* BEGIN EXTRACTED TEXT *

Or is it that it's understood that some refuse to condemn?


----------



## Spandex (Feb 20, 2009)

John-H said:


> 58,857 now. I'm sure it's not beyond the wit of man to sort things out properly - stop the greedy from taking advantage for their own ends and help the weak and the good for the betterment of society. It's that altruistic argument again :wink:


Who are the greedy though? It seems that you want to stop Sky from charging the BBC when they provide a service to them, purely because Murdoch owns 39% of them. You're not complaining about all the other companies that the BBC has to pay.

I mentioned it earlier, but do you think Astra should provide satellite transponders to the BBC for free? What about Sony - should they give them all the cameras they want free of charge? Why single out Sky? The only reason you've given so far is the Murdoch connection, which is just ridiculous.


----------



## Spandex (Feb 20, 2009)

John-H said:


> TTCool said:
> 
> 
> > Damnant quod non intellegunt - Cicero
> ...


Who are we supposed to be condemning? Murdoch? Fine - he has my condemnation, for what it's worth. But does that mean it's right to randomly create stupid rules designed solely to penalise any company wholly or partially owned by News Corp? It makes no sense whatsoever.


----------



## John-H (Jul 13, 2005)

Spandex said:


> John-H said:
> 
> 
> 
> ...


Now you are grossly misrepresenting what I said, twisting and turning like a twisty turney thing :wink: I argued that the BBC are providing a service to Sky - but perversely paying for it - which is wrong.

I made the point that paying for "transmitter" services is not the same thing as a trade for programme content - which should be a payment from Sky to the BBC et al. Do keep up :wink:



Spandex said:


> John-H said:
> 
> 
> > TTCool said:
> ...


It makes sense to nearly 60,000 people now  And a rule that sorted Murdoch out wouldn't be stupid - to someone condemning him.

* END EXTRACTED TEXT *
* BEGIN DATASET CONTENT *

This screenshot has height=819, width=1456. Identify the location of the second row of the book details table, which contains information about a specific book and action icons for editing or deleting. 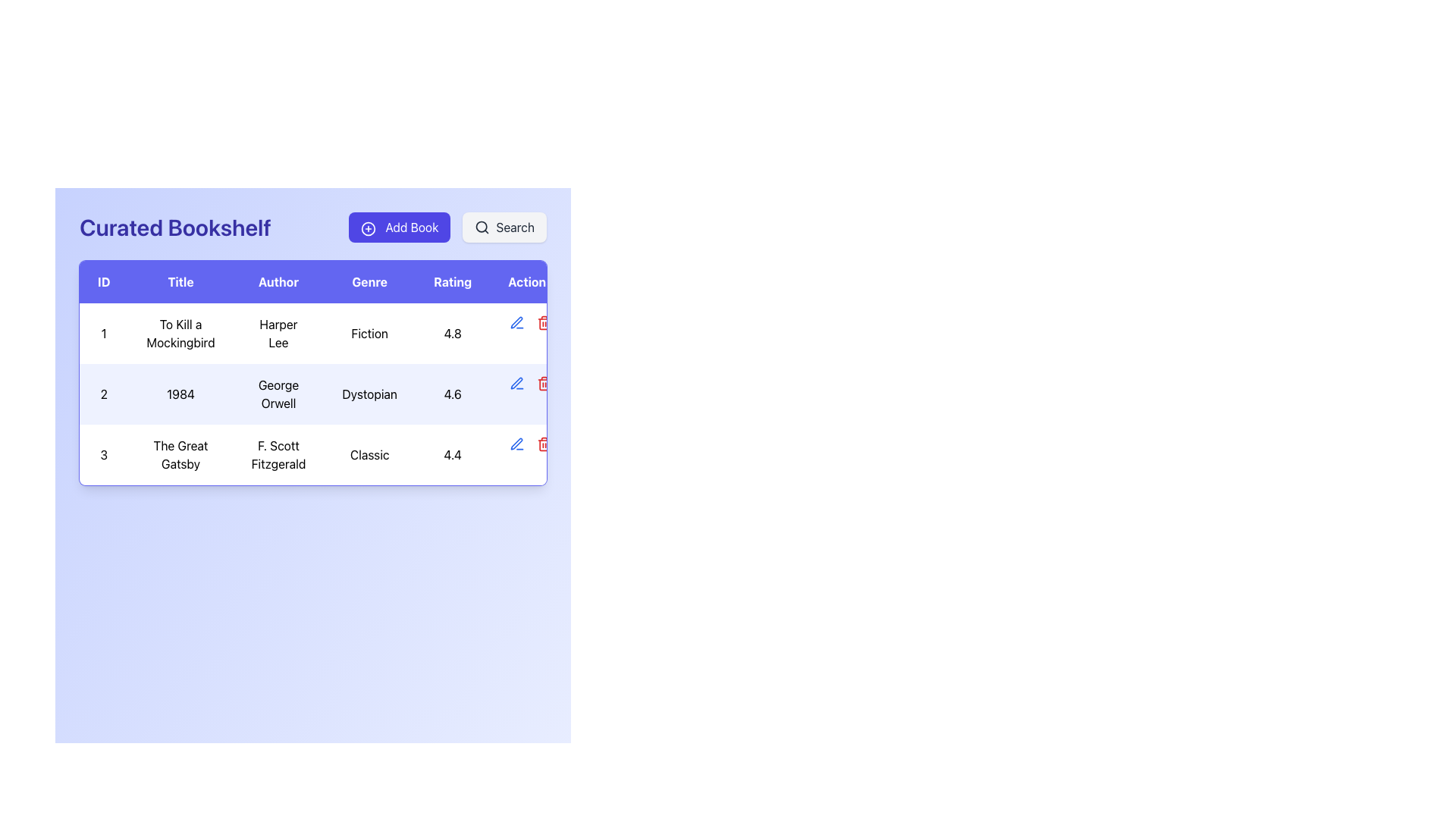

* END DATASET CONTENT *

* [TASK DESCRIPTION] Render this sentence from the forum thread about the BBC and Sky into Spanish: "You're not complaining about all the other companies that the BBC has to pay."

* [SOLVED PROBLEM] No te quejas de todas las demás empresas a las que la BBC tiene que pagar.